------ Data records

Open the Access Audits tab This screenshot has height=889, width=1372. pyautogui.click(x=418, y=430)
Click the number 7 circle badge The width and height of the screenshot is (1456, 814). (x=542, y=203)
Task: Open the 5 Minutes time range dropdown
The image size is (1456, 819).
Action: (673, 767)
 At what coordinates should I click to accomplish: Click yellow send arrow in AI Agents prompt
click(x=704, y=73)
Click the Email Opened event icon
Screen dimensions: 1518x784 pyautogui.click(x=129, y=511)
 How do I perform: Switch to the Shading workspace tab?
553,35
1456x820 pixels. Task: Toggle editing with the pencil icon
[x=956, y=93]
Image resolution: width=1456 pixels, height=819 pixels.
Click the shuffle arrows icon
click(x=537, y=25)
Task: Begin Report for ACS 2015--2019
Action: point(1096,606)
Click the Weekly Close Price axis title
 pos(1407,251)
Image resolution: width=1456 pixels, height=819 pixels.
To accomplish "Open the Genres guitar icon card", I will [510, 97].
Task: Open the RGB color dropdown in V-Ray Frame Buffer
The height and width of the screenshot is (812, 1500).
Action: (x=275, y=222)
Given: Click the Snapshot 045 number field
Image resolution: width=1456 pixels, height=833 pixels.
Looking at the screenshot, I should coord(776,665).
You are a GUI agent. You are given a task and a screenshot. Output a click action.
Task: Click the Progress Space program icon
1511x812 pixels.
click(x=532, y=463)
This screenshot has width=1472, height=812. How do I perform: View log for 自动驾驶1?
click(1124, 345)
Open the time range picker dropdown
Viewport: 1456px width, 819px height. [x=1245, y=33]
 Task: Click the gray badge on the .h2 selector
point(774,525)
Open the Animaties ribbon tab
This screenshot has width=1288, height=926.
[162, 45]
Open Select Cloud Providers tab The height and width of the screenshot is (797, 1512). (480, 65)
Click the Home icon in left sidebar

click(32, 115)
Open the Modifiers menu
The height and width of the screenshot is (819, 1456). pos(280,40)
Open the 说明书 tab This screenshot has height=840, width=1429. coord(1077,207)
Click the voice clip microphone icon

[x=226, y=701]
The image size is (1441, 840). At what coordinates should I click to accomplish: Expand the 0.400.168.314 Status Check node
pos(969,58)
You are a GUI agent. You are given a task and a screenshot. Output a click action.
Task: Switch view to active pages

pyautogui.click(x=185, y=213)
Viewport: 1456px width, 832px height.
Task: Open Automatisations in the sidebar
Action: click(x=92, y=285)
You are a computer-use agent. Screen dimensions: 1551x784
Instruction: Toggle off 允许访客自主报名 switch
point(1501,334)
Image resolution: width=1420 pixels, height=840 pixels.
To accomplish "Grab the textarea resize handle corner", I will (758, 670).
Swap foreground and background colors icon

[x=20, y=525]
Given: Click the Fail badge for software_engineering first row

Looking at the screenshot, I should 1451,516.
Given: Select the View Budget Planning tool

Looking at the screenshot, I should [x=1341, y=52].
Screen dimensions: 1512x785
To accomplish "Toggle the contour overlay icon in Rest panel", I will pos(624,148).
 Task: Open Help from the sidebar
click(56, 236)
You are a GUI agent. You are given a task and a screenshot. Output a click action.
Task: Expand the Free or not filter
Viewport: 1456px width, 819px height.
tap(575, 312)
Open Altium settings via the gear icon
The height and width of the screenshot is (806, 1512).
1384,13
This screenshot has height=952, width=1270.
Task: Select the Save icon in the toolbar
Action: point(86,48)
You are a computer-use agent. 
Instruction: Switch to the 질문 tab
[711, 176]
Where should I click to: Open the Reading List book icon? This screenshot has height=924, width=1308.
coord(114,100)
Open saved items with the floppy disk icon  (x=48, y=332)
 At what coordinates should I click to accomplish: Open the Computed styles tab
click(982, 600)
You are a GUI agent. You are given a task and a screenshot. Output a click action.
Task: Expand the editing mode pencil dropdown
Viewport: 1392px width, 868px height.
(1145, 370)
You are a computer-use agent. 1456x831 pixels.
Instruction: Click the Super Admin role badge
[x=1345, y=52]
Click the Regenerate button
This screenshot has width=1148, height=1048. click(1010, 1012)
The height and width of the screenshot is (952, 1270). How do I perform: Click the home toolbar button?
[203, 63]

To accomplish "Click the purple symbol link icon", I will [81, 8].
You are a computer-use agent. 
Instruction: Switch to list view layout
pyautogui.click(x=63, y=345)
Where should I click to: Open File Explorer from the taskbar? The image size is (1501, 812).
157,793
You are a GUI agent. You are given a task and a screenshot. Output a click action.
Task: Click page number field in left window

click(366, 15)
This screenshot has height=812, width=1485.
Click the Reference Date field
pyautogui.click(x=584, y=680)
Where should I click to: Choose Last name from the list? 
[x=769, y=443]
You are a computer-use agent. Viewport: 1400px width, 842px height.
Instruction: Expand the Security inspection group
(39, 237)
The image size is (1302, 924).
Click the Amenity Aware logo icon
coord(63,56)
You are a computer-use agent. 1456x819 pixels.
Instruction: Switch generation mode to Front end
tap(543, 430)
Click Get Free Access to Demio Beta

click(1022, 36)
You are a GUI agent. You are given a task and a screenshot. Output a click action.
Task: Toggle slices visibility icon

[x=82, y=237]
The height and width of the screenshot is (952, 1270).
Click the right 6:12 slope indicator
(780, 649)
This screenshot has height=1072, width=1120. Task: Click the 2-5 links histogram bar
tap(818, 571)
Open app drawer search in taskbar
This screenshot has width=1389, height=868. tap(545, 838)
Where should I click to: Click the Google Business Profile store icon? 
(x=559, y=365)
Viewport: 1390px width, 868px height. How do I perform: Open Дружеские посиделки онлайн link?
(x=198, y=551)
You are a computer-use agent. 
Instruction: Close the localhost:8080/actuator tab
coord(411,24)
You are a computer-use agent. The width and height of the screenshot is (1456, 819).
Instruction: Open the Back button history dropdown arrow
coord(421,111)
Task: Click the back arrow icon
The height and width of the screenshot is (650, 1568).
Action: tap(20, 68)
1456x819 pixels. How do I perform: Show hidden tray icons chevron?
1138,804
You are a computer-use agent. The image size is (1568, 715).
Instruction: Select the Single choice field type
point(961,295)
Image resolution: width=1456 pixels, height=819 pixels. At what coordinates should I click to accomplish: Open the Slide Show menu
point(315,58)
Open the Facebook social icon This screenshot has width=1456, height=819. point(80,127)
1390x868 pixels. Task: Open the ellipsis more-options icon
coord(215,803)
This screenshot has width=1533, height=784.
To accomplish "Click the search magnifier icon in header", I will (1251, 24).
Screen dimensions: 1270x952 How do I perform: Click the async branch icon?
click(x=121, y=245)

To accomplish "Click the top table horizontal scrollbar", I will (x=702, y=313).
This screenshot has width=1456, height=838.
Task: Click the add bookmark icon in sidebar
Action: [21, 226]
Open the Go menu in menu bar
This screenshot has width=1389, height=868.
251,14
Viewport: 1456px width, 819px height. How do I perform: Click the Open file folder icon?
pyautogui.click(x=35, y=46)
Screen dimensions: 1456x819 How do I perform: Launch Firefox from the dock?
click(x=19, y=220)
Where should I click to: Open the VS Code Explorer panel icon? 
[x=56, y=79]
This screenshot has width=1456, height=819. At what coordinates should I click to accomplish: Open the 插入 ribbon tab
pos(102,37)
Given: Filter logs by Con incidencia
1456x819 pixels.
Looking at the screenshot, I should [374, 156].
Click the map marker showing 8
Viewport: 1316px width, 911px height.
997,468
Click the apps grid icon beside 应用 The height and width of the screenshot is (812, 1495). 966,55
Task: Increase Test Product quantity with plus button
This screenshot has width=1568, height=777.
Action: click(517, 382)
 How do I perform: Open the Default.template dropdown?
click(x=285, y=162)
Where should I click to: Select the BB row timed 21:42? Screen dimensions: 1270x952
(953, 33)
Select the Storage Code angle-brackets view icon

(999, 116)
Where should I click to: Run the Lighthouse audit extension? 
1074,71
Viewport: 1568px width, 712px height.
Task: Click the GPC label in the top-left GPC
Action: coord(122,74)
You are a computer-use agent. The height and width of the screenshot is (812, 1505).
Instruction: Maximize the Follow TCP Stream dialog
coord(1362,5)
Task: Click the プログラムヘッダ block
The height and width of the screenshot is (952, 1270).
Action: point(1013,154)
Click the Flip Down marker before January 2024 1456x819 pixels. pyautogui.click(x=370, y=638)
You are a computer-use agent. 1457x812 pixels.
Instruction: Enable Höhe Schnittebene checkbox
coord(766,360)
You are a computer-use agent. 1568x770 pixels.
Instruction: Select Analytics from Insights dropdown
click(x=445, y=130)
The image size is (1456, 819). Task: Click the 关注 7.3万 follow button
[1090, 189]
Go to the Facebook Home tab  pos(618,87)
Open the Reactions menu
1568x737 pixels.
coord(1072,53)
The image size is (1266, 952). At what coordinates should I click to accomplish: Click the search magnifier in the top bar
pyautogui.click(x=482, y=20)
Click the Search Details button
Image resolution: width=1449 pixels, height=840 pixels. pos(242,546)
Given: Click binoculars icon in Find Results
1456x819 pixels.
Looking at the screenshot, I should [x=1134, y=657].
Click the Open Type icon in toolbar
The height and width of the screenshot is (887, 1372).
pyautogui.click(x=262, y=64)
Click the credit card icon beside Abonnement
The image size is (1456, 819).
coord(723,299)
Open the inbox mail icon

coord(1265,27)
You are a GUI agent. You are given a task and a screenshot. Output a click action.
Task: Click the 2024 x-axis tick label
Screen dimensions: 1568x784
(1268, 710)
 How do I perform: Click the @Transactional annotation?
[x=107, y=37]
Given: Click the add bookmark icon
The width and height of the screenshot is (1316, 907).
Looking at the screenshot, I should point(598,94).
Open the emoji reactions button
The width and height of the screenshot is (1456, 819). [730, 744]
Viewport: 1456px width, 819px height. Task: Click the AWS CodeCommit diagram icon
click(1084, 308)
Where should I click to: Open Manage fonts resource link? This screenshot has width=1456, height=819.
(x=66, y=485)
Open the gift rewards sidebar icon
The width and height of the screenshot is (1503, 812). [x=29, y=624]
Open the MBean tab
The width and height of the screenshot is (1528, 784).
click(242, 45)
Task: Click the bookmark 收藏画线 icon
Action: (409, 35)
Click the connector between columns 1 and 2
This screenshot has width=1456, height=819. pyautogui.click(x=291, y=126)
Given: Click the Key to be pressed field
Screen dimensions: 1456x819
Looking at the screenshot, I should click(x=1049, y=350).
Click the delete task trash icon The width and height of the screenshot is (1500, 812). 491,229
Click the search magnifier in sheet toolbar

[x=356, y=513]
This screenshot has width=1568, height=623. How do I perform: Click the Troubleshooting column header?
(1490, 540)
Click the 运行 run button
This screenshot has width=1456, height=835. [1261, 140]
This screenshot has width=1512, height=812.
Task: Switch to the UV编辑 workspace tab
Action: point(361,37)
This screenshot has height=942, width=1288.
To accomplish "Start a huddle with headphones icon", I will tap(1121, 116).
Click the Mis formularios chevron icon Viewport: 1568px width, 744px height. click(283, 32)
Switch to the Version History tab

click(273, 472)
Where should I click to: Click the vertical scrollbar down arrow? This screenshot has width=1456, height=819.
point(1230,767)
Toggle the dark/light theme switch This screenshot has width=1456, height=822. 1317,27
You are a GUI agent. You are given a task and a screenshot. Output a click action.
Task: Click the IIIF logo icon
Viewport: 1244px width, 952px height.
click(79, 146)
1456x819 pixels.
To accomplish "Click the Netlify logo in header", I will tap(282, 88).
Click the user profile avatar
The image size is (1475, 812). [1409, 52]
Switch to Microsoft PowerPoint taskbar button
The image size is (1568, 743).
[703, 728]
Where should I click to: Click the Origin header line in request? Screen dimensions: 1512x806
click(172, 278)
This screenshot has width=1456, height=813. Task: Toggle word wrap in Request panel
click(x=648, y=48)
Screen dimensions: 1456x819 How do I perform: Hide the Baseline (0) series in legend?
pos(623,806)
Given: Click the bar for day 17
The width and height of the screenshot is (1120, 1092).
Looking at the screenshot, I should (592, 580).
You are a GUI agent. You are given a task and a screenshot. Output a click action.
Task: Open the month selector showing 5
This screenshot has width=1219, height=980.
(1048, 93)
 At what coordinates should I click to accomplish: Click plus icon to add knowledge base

------------

In the entries above, the lines between the one holding "Screen dimensions: 1270x952 How" and the one holding "Task: Increase Test", inclusive, are to be printed exactly as written, and those alone.

*Response area:*
Screen dimensions: 1270x952 How do I perform: Click the async branch icon?
click(x=121, y=245)

To accomplish "Click the top table horizontal scrollbar", I will (x=702, y=313).
This screenshot has width=1456, height=838.
Task: Click the add bookmark icon in sidebar
Action: [21, 226]
Open the Go menu in menu bar
This screenshot has width=1389, height=868.
251,14
Viewport: 1456px width, 819px height. How do I perform: Click the Open file folder icon?
pyautogui.click(x=35, y=46)
Screen dimensions: 1456x819 How do I perform: Launch Firefox from the dock?
click(x=19, y=220)
Where should I click to: Open the VS Code Explorer panel icon? 
[x=56, y=79]
This screenshot has width=1456, height=819. At what coordinates should I click to accomplish: Open the 插入 ribbon tab
pos(102,37)
Given: Filter logs by Con incidencia
1456x819 pixels.
Looking at the screenshot, I should [374, 156].
Click the map marker showing 8
Viewport: 1316px width, 911px height.
997,468
Click the apps grid icon beside 应用 The height and width of the screenshot is (812, 1495). 966,55
Task: Increase Test Product quantity with plus button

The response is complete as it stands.